Nebraska Commission Authorizes Keystone XL Pipeline, But With a Major Twist

TransCanada got its second wish. Last March, President Trump reversed President Obama's rejection of the 1,136-mile pipeline to carry Alberta oil sands crude. On Monday, the Nebraska Public Service Commission OK'd a route, but not the one it wanted.

2 minute read

November 21, 2017, 2:00 PM PST

By Irvin Dawid

Dakota Access Pipeline

Carl Wycoff / Flickr

Just four days after a massive 5,000-barrel heavy oil spill, the Nebraska Public Service Commission (PSC) voted 3-2 on Monday to authorize TransCanada to build its second oil pipeline, Keystone XL, through the Cornhusker State. Thursday's spill in neighboring South Dakota resulted from a rupture in the original Keystone pipeline which has been in operation since 2010, transporting about 500,000 barrels daily of Canadian oil sands crude 2,147 miles from Hardisty, Alberta to Steele City, Neb. and Patoka, Ill.

"But the five-member commission rejected TransCanada’s preferred route and voted to approve an alternative plan that would move the pipeline further east," reports Steven Mufson for The Washington Post on Nov. 20.

The route of the new pipeline, which would carry 830,000 barrels a day of crude, would circumvent more of the state’s ecologically delicate Sandhills region.

However, the approved route would "still cross small shallow parts of the Ogallala aquifer, the main source of drinking and irrigation water in Nebraska and much of the Great Plains."

New route presents challenges for TransCanada

The commission’s decision to back an alternative route could complicate TransCanada’s plans, forcing the pipeline company to arrange easements from different landowners. In its submissions, TransCanada had portrayed the alternative route as unworkable. Further litigation is likely.

Indeed, some pipeline opponents reacted as if the PSC decision was a victory.

“It is a huge victory for us today,” Jane Kleeb, long-time foe of the pipeline and now head of the Nebraska Democratic Party, said in an email.
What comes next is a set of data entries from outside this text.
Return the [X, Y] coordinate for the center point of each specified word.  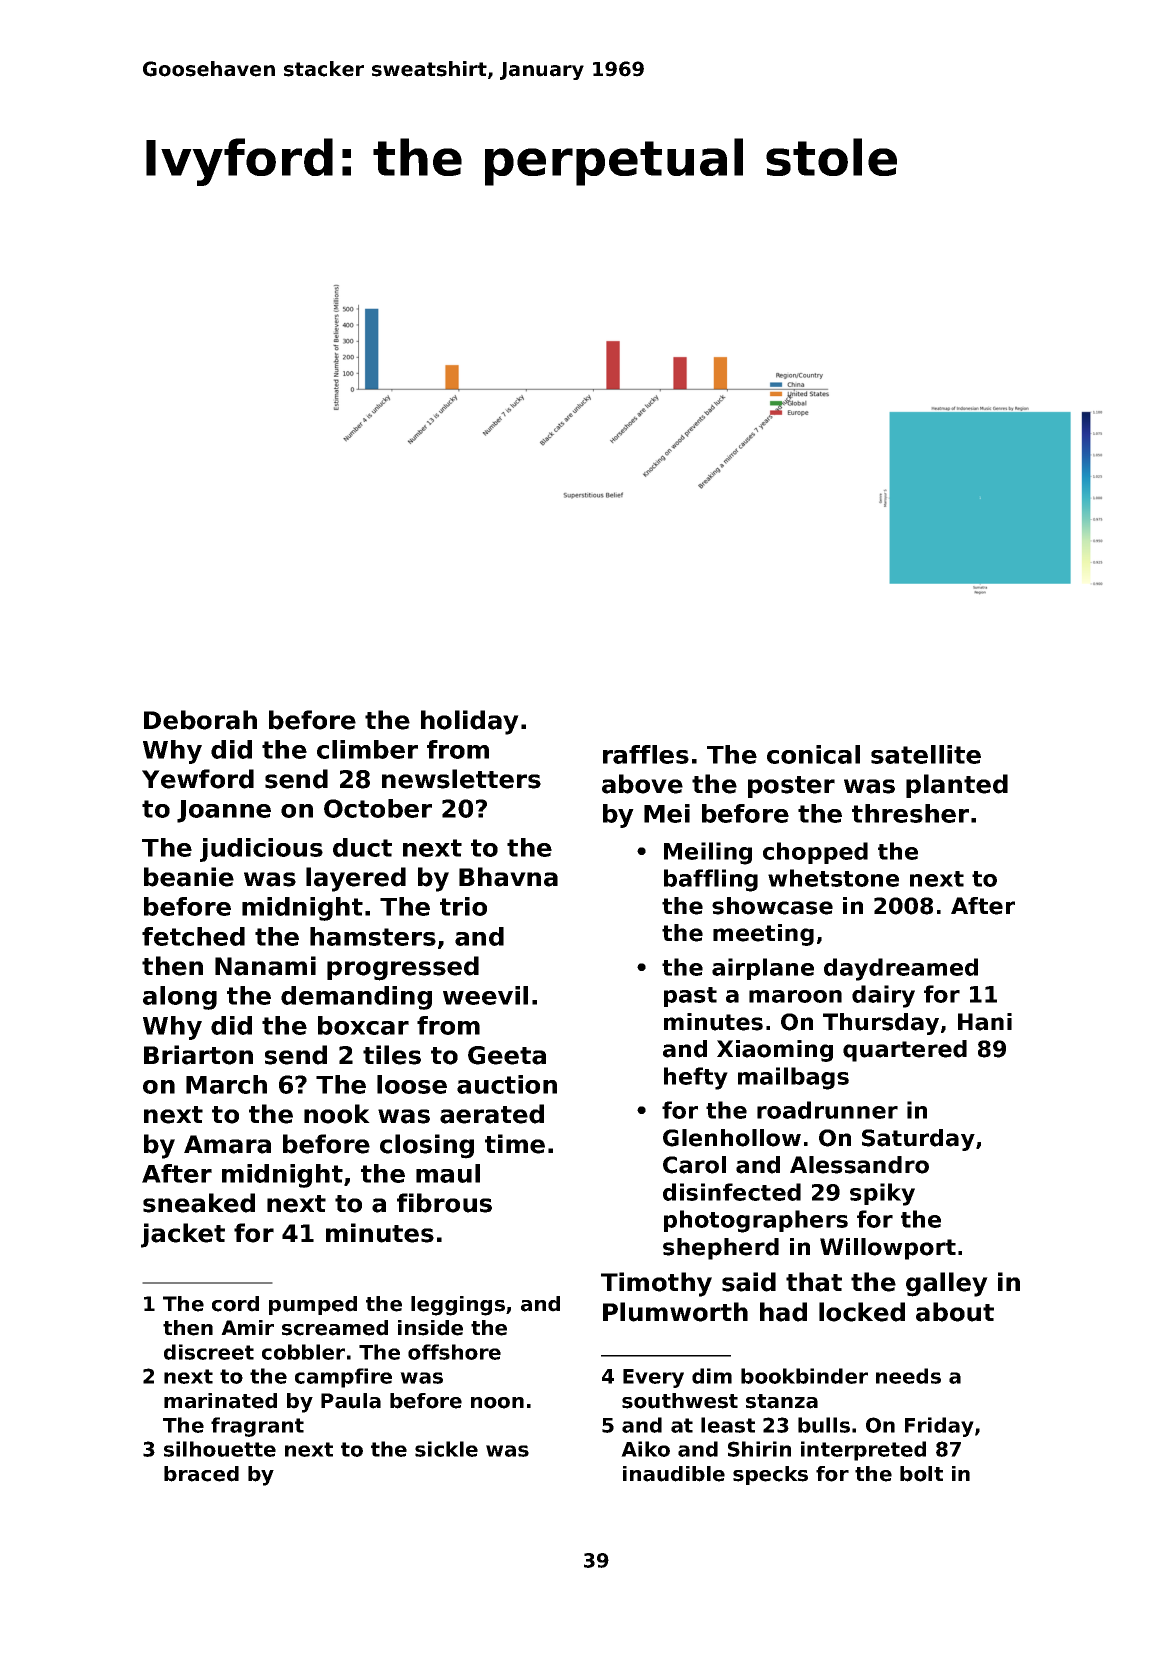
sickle [446, 1449]
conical [813, 754]
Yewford [198, 779]
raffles [646, 754]
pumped [313, 1305]
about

She said “it opens all sorts of legal challenges.”

The reaction from TransCanada on the ruling was guarded: "As a result of today's decision, we will conduct a careful review of the Public Service Commission's ruling while assessing how the decision would impact the cost and schedule of the project," said Russ Girling, TransCanada's president and chief executive officer."

A positive response was offered by Wood Mackenzie energy analyst Zachary Rogers in an email to Mufson: "Nebraska’s decision today greatly diminishes the political risk for the project, likely clearing the way for increased volumes of West Canadian heavy crude to reach the Gulf Coast.” 

However, as Planetizen noted Saturday, TransCanada also has to weigh market conditions since oils sands crude is more expensive to produce. Wood Mackenzie has posted a report on peak oil demand. "High-carbon and high-cost/low margin assets — such as oil sands — will be sold down," states their Nov. 8 editorial. TransCanada hopes to also transport Bakken Shale crude from North Dakota in Keystone XL.

As for Thursday's oil spill, it turns out that the Public Service Commission was prohibited from considering it in their decision pursuant to the state's Major Oil Pipeline Siting Act as noted in the 2015 PSC's press release [pdf].